5

What's the most efficient way to return a value from a thread in C++11?

vector<thread> t(6);

for(int i = 0; i < 6; i++)
    t[i] = thread(do_c);

for(thread& t_now : t)
    t_now.join();

for(int i = 0; i < 6; i++)
    cout << /*the return of function do_c*/

Also, if the change will benefit performance, feel free to recommend another thread than std::thread.

Luka
  • 1,761
  • 2
  • 19
  • 30
  • Did you accidentally a word? Return a value from a thread, right? – ta.speot.is Jan 13 '14 at 02:11
  • ? what do you mean? yes – Luka Jan 13 '14 at 02:12
  • yes, but I want the most efficient way – Luka Jan 13 '14 at 02:13
  • I am looking for a low level wrapper not a high level one – Luka Jan 13 '14 at 02:13
  • Canonical ways to do this in C++11 are presented in the code example on cppreference: http://en.cppreference.com/w/cpp/thread/future Those are high-level, but there is no reason to assume they aren't efficient. – jogojapan Jan 13 '14 at 02:14
  • If I am launching hundreds of threads, can I get them faster than std::thread? – Luka Jan 13 '14 at 02:15
  • When you say "the most efficient CPU-wise way", you mean "the method that is most efficient CPU-wise", right? – jogojapan Jan 13 '14 at 02:15
  • So how many different ways have you discovered so far? – woolstar Jan 13 '14 at 02:15
  • boost thread, std::thread, async, future and posix thread – Luka Jan 13 '14 at 02:16
  • 1
    @luka - If you are launching 100's of threads there lies the performance problem.
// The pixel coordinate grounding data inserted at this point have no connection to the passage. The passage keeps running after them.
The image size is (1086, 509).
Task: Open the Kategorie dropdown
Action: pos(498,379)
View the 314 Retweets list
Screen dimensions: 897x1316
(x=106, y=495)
Having multiple threads only makes sense when you have enough processors and/or it makes sense in terms of easy program implementation. Otherwise you lose a lot of performance in context switching. Anyway joining threads do not have much of a performance overhead as the call gets blocked by the OS – Ed Heal Jan 13 '14 at 02:17
  • yes, I know this but many threads make sense when you download stuff. – Luka Jan 13 '14 at 02:17
  • That doesn't sound like those threads would be CPU-bound. – jogojapan Jan 13 '14 at 02:18
  • many threads doesn't necessarily make sense when you download stuff. it all depends on the specific scenario, and in all likelihood, it doesn't make sense. – thang Jan 13 '14 at 02:18
  • @luka - No it does not - There are other techniques. e.g. `select` – Ed Heal Jan 13 '14 at 02:19
  • If I download stuff from a server and the server responds with limited speed e.g. 100kbps but my speed is pretty high eg 10mbps, I bet 1b$ the way to download as many stuff as possible in the shortest time possible, is with 100 threads. – Luka Jan 13 '14 at 02:21
  • @luka - Using select `will` not require context switches. Besides you dot have 1b$ – Ed Heal Jan 13 '14 at 02:24
  • :P when you say select you mean I must have database access to the server, right? If that's the case, I have to database access to the server. – Luka Jan 13 '14 at 02:24
  • I understand the drawback of context switching, but I believe I have no other option here. Because the CPU is pretty important and must be used for other tasks, I am looking to do this using as little CPU as possible. – Luka Jan 13 '14 at 02:26
  • @Luka - See http://linux.die.net/man/2/select - There is an equivalent for windows – Ed Heal Jan 13 '14 at 02:26
  • 1
    somebody doesn't understand the difference between io bound and cpu bound here – ScarletAmaranth Jan 13 '14 at 02:27
  • Owh, I didn't know that about select, I will search it a bit... – Luka Jan 13 '14 at 02:28
  • i will take your bet for $1B. seems the question was asked because the poster doesn't know about many things. i/o vs cpu, socket api, etc. i would close the question before more arguments ensue. – thang Jan 13 '14 at 02:28
  • Threads are in general heavy. Having significantly more threads than processors is rarely efficient. Multiplex your downloads in one thread using `select` and use asychronous (non-blocking) io to save them out to disk. – Yakk - Adam Nevraumont Jan 13 '14 at 02:28
  • `select` blocks (i.e. gets put in a `blocked` queue). When something blocks, it will not be scheduled until it has received an event (i.e. it won't use CPU at all). – RageD Jan 13 '14 at 02:28
  • aha, this seems great... when can I learn more about those blocks? – Luka Jan 13 '14 at 02:31
  • @luka - read the manual page that i gave the link to. – Ed Heal Jan 13 '14 at 02:32
  • If I want to do this with boost::asio, how to do it? I mean, where in the boost doc is? – Luka Jan 13 '14 at 02:33
  • http://stackoverflow.com/questions/14422769/select-functionality-in-boostasio – thang Jan 13 '14 at 02:41

2 Answers2

8

First of all std::thread doesn't return a value, but the function that is passed to it on construction may very well do it.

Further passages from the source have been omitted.